• Work instruction: Word for word, restate the lines from the one holding "The image size is (1568, 706)." through the end of the data below, including both endpoints and nothing more.

• Data for this exercise:
++++++

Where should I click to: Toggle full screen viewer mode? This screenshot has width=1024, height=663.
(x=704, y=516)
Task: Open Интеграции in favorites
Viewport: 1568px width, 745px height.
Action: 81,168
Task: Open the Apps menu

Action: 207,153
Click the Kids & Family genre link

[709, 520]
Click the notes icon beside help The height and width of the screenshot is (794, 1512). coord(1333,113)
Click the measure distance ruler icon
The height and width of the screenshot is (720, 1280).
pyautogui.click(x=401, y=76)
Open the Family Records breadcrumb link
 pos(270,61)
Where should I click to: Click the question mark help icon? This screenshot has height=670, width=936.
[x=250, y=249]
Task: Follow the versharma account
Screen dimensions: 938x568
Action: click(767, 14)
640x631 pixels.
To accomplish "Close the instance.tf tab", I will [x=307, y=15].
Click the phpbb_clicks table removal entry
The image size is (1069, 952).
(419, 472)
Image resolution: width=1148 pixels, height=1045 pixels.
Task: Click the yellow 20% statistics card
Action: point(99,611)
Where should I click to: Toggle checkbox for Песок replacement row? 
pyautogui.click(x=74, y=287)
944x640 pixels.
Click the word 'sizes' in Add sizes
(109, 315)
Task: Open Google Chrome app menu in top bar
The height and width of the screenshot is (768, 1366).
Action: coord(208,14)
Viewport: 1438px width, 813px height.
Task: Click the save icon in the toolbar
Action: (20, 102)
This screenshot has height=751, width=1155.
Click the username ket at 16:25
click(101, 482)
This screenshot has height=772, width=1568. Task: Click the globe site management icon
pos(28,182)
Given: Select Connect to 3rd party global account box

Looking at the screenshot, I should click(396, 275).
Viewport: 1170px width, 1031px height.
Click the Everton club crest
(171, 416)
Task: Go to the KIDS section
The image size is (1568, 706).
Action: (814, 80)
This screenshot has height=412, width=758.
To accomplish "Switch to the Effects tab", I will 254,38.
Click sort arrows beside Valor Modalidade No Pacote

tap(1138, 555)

++++++

• Answer section:
The image size is (1568, 706).
Action: (814, 80)
This screenshot has height=412, width=758.
To accomplish "Switch to the Effects tab", I will 254,38.
Click sort arrows beside Valor Modalidade No Pacote

tap(1138, 555)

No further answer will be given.